A clergyman and two others were recently held for three days in a suburban home after plainclothes men jumped from a pickup truck and surrounded them after they had left a prayer meeting, sources alleged.

They said the three were released after paying thousands of Sudanese pounds (more than $1,000).

"There is a lot of insecurity and we are afraid," one church source said.

Churches are already struggling to deal with increasingly empty pews after, according to the United Nations, almost 350,000 ethnic South Sudanese headed to the South since October last year.

"Every Sunday we set maybe 10 or 15 minutes’ time to pray for those who are going," said Canon Sylvester Thomas, dean of All Saints Episcopal Cathedral in Khartoum.

"Last Sunday we had about six of them who are leaving".

Even the cemetery is emptying, as some returnees dig up the bones of their relatives to take with them, Thomas said at his church, while the evening Muslim call to prayer sounded from a neighborhood mosque.

Each traveler receives a certificate of appreciation and thanks.

"As you go to the New Nation, South Sudan, go with our Love, prayers and God’s blessing," it says.

The Anglican cathedral, once overflowing, has cut back its services and the Sunday morning English mass may now only draw four or five people, Sylvester says. The Arabic mass attracts a few dozen faithful.

Offerings and tithes which supported children’s education, medical treatment and women’s training are down 70 to 90 percent, he said.

"We are even having a problem now of paying the staff working with me," said Sylvester, whose church marks its centenary next month.

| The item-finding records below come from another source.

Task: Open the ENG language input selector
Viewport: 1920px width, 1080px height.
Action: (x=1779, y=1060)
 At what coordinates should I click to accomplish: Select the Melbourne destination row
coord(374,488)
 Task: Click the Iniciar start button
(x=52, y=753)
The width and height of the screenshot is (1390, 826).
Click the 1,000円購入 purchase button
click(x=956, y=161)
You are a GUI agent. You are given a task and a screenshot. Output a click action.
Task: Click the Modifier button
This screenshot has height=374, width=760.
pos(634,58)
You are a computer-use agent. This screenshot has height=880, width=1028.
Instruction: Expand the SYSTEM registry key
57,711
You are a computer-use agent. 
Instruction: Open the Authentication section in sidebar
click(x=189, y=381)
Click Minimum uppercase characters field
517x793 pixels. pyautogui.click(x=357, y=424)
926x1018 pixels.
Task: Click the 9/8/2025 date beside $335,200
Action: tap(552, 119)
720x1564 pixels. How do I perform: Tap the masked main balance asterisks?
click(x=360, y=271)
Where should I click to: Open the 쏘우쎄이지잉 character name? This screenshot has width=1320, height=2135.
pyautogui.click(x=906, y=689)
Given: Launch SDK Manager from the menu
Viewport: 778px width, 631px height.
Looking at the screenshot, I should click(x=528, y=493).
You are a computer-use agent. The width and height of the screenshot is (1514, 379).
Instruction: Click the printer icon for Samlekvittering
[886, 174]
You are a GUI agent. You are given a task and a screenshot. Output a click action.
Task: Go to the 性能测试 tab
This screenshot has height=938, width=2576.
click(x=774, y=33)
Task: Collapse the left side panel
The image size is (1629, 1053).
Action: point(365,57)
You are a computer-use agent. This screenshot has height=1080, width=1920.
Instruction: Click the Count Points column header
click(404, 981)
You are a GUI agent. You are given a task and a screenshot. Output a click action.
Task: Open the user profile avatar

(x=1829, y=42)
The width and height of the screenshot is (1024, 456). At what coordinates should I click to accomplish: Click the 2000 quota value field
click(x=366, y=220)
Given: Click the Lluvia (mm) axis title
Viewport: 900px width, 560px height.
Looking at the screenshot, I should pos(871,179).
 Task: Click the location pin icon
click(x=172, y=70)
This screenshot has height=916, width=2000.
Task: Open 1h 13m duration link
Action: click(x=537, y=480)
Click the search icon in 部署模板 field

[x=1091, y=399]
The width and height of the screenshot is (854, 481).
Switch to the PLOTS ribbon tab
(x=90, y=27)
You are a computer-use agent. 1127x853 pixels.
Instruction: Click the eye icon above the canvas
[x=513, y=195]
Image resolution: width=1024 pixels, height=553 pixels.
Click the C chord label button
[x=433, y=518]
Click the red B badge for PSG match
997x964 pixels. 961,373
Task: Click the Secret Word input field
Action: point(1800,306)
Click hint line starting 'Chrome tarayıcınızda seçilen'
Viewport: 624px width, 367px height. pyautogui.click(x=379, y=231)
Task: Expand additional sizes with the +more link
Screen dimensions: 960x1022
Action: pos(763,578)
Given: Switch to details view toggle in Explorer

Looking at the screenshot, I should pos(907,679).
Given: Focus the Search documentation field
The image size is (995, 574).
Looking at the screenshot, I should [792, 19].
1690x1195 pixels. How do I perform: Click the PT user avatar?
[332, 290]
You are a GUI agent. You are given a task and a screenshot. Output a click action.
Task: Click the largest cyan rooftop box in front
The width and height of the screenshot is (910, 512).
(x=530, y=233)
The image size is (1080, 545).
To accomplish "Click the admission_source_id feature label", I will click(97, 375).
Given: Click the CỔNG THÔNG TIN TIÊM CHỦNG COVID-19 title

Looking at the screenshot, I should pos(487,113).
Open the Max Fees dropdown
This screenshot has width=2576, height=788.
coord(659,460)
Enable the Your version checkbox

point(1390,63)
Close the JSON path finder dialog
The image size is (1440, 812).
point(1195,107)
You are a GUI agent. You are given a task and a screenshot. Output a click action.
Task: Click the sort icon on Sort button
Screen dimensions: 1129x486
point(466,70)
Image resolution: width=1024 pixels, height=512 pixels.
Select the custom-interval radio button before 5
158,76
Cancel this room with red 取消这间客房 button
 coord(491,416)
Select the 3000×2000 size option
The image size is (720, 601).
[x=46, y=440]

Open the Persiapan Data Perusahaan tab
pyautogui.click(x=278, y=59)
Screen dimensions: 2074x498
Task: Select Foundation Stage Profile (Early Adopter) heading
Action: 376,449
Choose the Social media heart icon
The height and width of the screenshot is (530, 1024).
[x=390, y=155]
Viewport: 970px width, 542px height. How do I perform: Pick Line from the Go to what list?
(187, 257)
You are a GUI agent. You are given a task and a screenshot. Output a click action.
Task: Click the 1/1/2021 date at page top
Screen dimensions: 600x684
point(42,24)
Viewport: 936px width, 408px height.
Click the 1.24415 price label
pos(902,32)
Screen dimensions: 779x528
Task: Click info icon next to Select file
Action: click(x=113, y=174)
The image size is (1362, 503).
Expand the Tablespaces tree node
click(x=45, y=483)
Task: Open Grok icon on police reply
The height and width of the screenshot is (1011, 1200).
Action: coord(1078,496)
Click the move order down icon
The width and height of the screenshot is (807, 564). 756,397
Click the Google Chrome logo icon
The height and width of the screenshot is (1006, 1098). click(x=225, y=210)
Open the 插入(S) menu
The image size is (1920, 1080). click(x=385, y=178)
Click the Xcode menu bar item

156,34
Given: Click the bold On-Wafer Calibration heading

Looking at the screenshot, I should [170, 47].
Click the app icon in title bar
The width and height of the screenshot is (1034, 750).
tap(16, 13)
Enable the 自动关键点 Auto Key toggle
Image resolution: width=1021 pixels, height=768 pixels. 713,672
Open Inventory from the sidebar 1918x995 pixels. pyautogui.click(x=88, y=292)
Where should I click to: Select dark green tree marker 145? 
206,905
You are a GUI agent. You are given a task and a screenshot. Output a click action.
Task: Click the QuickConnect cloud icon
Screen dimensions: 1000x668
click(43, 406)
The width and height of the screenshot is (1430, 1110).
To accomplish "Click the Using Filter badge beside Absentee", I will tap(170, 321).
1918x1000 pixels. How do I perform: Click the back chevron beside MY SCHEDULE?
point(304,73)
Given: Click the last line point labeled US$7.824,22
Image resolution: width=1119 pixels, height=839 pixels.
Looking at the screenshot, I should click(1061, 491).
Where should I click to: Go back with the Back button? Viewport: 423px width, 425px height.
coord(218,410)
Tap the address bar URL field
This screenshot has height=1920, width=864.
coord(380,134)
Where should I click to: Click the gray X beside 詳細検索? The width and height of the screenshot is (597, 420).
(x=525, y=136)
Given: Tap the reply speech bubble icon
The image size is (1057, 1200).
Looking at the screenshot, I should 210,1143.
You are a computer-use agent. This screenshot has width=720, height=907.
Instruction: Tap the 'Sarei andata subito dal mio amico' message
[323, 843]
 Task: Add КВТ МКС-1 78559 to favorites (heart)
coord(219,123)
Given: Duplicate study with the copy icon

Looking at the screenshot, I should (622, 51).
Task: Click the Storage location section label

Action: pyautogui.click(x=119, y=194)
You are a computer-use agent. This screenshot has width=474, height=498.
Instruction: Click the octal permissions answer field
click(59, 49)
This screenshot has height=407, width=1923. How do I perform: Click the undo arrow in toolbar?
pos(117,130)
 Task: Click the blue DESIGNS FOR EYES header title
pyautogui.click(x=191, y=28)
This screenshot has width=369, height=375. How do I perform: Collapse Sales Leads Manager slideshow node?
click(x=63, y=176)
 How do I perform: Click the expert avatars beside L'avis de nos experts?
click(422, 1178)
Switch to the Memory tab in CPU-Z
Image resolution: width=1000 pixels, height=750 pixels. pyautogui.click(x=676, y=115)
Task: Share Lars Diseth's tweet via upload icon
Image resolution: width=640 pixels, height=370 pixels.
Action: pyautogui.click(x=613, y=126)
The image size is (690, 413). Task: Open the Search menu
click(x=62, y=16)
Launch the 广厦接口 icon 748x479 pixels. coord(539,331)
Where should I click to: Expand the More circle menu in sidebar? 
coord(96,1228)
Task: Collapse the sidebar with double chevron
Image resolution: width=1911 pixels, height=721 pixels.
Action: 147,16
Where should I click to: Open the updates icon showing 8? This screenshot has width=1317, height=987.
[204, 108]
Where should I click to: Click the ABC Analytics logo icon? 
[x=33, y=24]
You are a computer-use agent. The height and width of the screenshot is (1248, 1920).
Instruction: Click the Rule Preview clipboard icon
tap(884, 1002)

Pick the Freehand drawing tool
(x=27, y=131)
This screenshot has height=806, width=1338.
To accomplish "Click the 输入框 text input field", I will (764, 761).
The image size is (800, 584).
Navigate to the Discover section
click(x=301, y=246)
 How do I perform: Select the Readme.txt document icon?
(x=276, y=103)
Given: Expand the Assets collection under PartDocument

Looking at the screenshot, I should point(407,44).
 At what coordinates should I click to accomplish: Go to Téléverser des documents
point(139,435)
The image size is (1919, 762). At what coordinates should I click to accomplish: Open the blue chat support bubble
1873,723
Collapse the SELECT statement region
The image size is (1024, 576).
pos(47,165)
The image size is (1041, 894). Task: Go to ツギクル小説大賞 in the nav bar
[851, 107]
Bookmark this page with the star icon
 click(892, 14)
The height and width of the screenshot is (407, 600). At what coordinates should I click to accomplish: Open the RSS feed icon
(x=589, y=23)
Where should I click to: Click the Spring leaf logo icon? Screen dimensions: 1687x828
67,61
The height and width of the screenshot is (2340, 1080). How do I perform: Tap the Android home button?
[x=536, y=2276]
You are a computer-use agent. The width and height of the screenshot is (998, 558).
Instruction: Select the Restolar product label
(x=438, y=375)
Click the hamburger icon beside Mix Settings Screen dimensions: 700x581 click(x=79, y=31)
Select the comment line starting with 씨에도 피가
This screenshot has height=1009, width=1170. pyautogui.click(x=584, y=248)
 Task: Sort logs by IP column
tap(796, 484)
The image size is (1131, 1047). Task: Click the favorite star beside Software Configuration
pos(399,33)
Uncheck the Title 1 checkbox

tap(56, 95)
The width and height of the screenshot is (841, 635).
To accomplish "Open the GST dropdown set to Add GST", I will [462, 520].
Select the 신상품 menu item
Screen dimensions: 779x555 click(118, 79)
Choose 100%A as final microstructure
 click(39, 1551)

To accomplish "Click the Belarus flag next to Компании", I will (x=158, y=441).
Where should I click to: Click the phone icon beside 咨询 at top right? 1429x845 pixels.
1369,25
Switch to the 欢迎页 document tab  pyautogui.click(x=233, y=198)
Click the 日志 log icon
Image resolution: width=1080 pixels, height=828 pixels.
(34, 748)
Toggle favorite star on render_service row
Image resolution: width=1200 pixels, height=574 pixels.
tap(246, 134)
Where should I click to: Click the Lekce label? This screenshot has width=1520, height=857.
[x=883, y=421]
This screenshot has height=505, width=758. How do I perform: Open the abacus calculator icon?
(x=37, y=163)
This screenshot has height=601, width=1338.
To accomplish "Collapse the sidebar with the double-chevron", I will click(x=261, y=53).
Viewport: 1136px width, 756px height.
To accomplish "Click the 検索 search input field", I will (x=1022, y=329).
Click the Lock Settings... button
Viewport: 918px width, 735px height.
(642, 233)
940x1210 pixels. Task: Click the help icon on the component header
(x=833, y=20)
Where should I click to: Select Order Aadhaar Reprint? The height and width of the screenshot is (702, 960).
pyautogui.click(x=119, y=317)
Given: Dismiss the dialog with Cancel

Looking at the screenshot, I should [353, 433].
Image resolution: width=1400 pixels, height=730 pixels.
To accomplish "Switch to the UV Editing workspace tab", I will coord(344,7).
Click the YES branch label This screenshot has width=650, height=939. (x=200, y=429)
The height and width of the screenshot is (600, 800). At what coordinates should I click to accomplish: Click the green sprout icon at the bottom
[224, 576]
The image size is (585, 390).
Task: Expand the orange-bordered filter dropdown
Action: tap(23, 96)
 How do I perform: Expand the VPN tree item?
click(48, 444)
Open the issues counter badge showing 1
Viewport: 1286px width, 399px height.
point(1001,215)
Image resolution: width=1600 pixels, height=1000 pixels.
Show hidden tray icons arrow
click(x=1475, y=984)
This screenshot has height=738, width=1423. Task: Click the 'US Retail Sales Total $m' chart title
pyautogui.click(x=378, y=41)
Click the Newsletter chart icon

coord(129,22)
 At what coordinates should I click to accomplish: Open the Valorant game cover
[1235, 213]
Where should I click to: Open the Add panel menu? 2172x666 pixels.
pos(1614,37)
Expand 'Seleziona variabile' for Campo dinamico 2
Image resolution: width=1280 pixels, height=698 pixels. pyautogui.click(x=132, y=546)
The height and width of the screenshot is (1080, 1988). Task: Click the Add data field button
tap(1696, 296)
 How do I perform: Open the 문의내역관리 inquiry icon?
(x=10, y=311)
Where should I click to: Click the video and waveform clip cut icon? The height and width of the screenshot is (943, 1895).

Uptown at St Matthew’s Catholic Cathedral beside the Blue Nile River, Father John Dingi has similar challenges, with attendance down 25 percent or more after the departure of many English-speaking civil servants who left for the South.

Although the cathedral seemed almost full with about 300 parishioners for the Arabic service last Sunday, Dingi noted that most of them were men — civil servants laid off after the South’s separation.

When they get their settlement from the government, they too will head south, he said.

The future is uncertain, but Christmas remains a time to celebrate their faith.

Parishioners packed the yard of All Saints last weekend for a Christmas concert beneath strands of miniature white lights. Some raised their arms in praise, and gently swayed to joyous African music.

In a newly-divided country, priests said their Christmas message is one of peaceful coexistence, and reconciliation.

"When we are reconciled there is justice and this one leads to peace," said Dingi.